Good dog, thou lovest thy master! Art thou astray?'
'No, sir, thank you, I know my way home.'
'Thou art the boy who lives with the shepherd at Derwentside, on
Bunce's ground?'
'Ay, Hob Hogward's herd boy,' said Hal. 'Oh, sir, are you the holy
hermit of the Derwent vale?'
'A hermit for the nonce I am,' was the answer, with something of a
smile responsive to the eager face.
'Oh, sir, if you be not too holy to look at me or speak to me! If
you would help me to some better knowledge--not only of sword and
single-stick!'
'Better knowledge, my child! Of thy God?' said the hermit, a sweet
look of joy spreading over his face.
'Goodwife Dolly has told me of Him, and taught me my Pater and Credo,
but we have lived far off, and she has not been able to go to church
for weeks and years. But what I long after is to tell me what means
all this--yonder sea, and all the stars up above. And they will call
me a simpleton for marking such as these, and only want me to heed
how to shoot an arrow, or give a stroke hard enough to hurt another.
Do such rude doings alone, fit for a bull or a ram as meseems, go to
the making of a knight, fair sir?'
'They go to the knight's keeping of his own, for others whom he ought
to defend,' said the hermit sadly; 'I would have thee learn and
practise them. But for the rest, thou knowest, sure, who made the
stars?'
'Oh yes! Nurse Dolly told me. She saw it all in a mystery play long
long ago--when a Hand came out, and put in the stars and sun and
moon.'
'Knowest thou whose Hand was figured there, my child?'
'The Hand of God,' said Hal, removing his cap. 'They be sparks to
show His glory! But why do some move about among the others--one big
one moves from the Bull's face one winter to half-way beyond it. And
is the morning star the evening one?'
'Ah! thou shouldst know Ptolemy and the Almagest,' said the hermit
smiling, 'to understand the circuits of those wandering stars--Coeli
enarrant gloriam Dei.'
'That is Latin,' said the boy, startled. 'Are you a priest, sir?'
'No, not I--I am not worthy,' was the answer, 'but in some things I
may aid thee, and I shall be blessed in so doing. Canst say thy
prayers?'
'Oh, yes! nurse makes me say them when I lie down and when I get up--
Credo and Pater. She says the old parson used to teach them our own
tongue for them, but she has well-nigh forgot. Can you tell me, holy
man?'
'That will I, with all my heart,' responded the hermit, laying his
long delicate hand on Hal's head. 'Blessed be He who has sent thee
to me!'
The boy sat at the hermit's feet, listening with the eagerness of one
whose soul and mind had alike been under starvation, and how time
went neither knew till there was a rustling and a step.
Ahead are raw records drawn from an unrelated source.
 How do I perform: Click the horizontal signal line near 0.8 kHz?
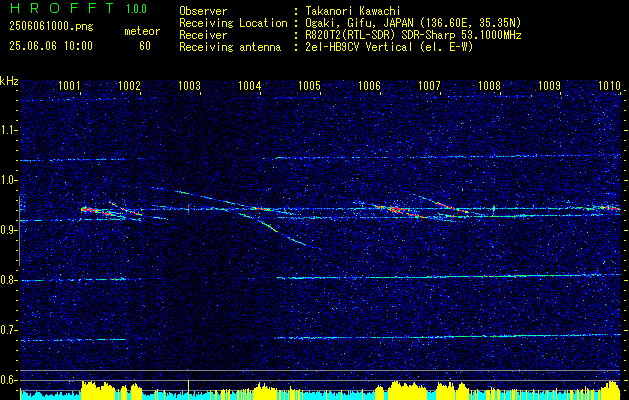(448, 276)
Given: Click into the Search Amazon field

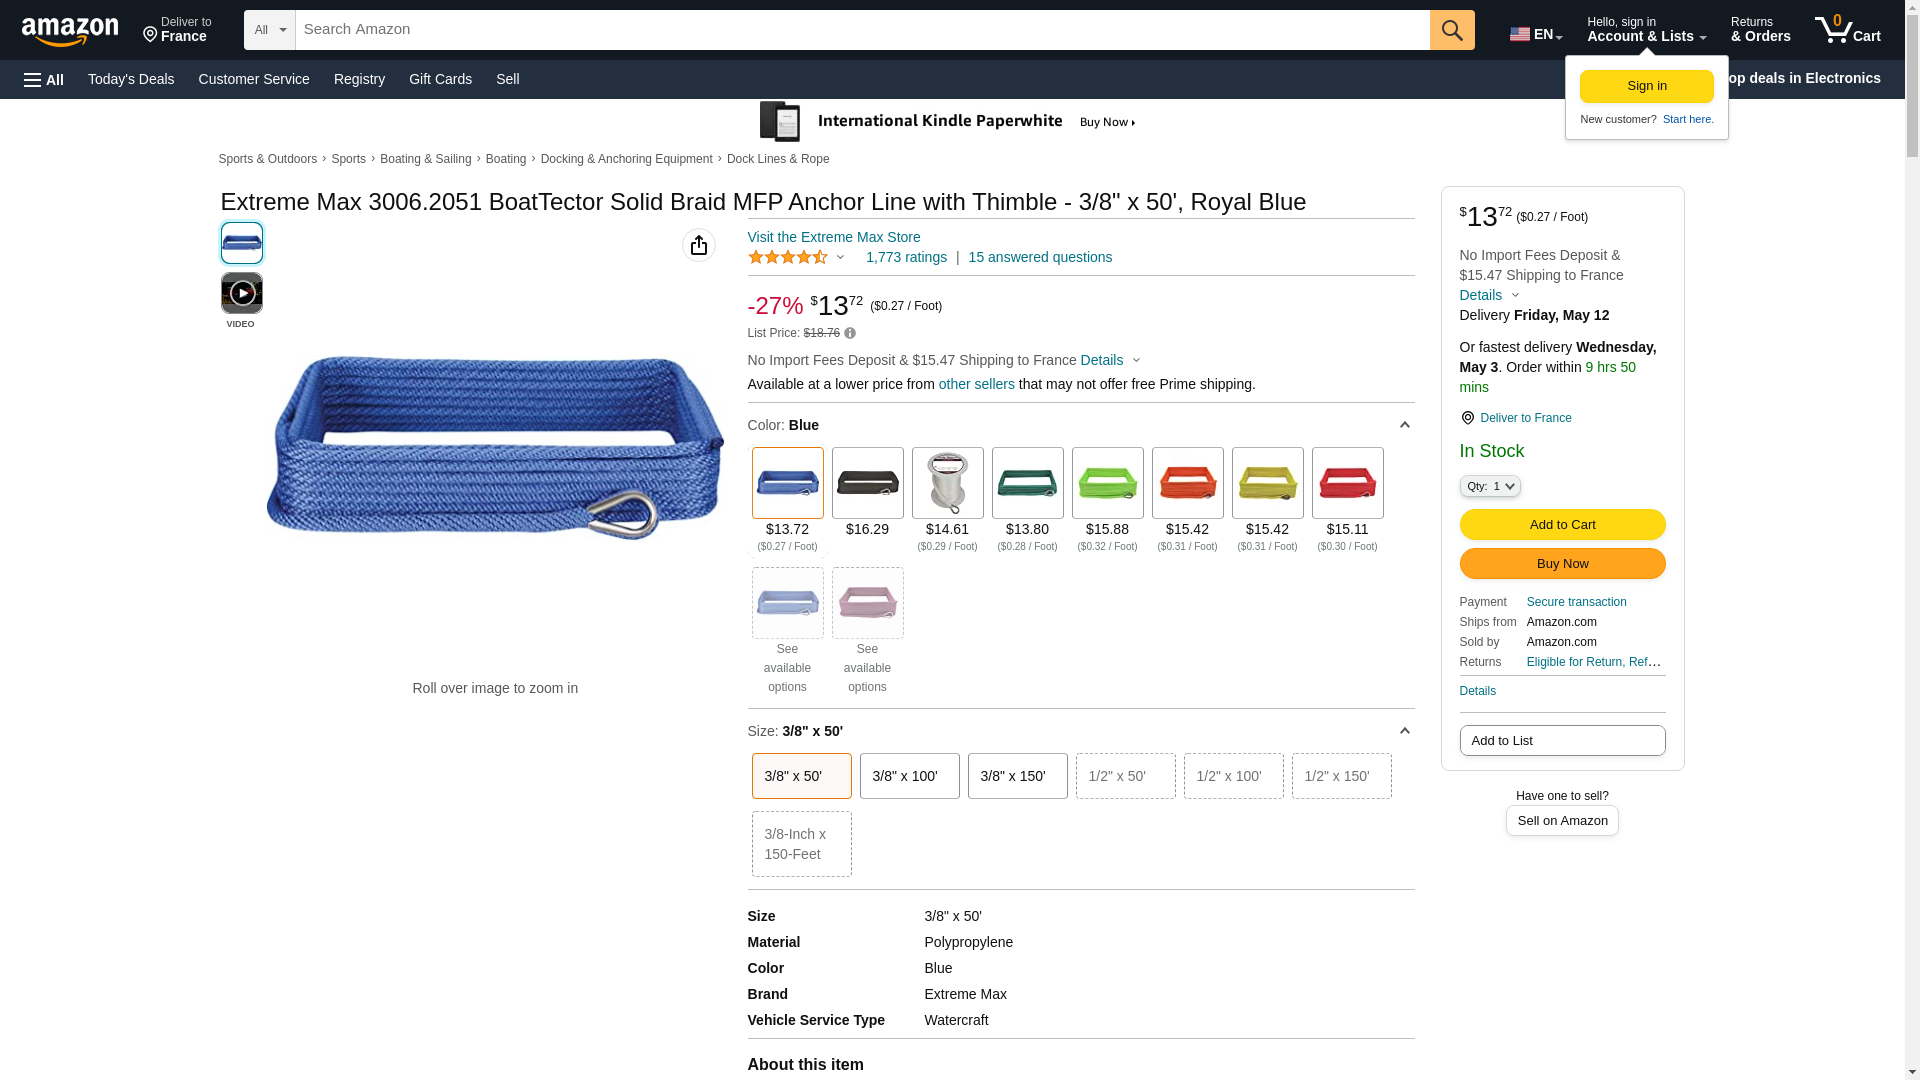Looking at the screenshot, I should [860, 30].
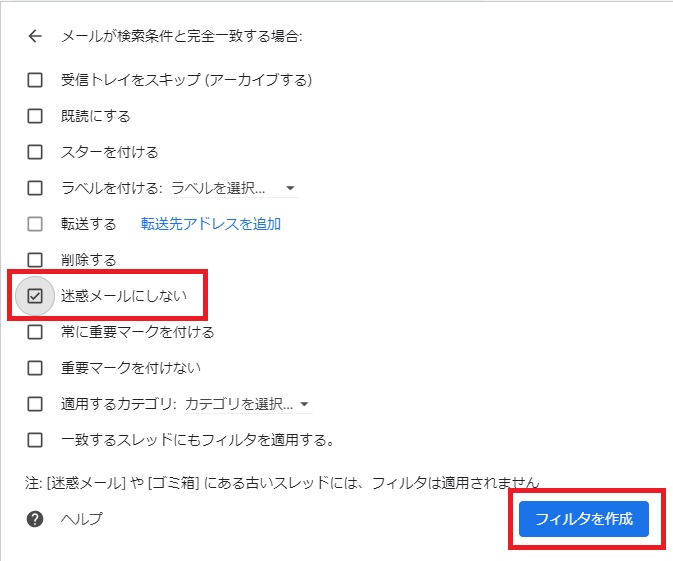Enable 常に重要マークを付ける checkbox
Screen dimensions: 673x561
35,332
Watch sprang
up, but in another moment Simon Bunce, cap in hand, stood before the
hut, beginning with 'How now, sir?'
The hermit raised his hand, as if to make a sign, saying, 'Thou seest
I have a guest, good friend.'
Bunce started back with 'Oh! the young Lord! Sworn to silence, I
trust! I bade him not meddle with you, sir.'
'It was against his will, I trow,' said the hermit. 'He fell over
the rock by the waterfall, but since he is here, I will answer for
him that he does no hurt by word or deed!'
'Never, holy sir!' eagerly exclaimed Hal. 'Hob Hogward knows that I
can keep my mouth shut. And may I come again?'
Simon was shaking his head, but the hermit took on him to say,
'Gladly will I welcome thee, my fair child, whensoever thou canst
find thy way to the weary old anchoret! Go thy way now! Or hast
thou lost it?'
'No, sir; I ken the woodland and can soon be at home,' replied Hal;
then, putting a knee to the ground, 'May I have your blessing, holy
man?'
'Alack, I told thee I am no priest,' said the hermit; 'but for such
as I am, I bless thee with all my soul, thou fatherless lad,' and he
laid his hand on the young lad's wondering brow, then bade him
begone, since Simon and himself had much to say to one another.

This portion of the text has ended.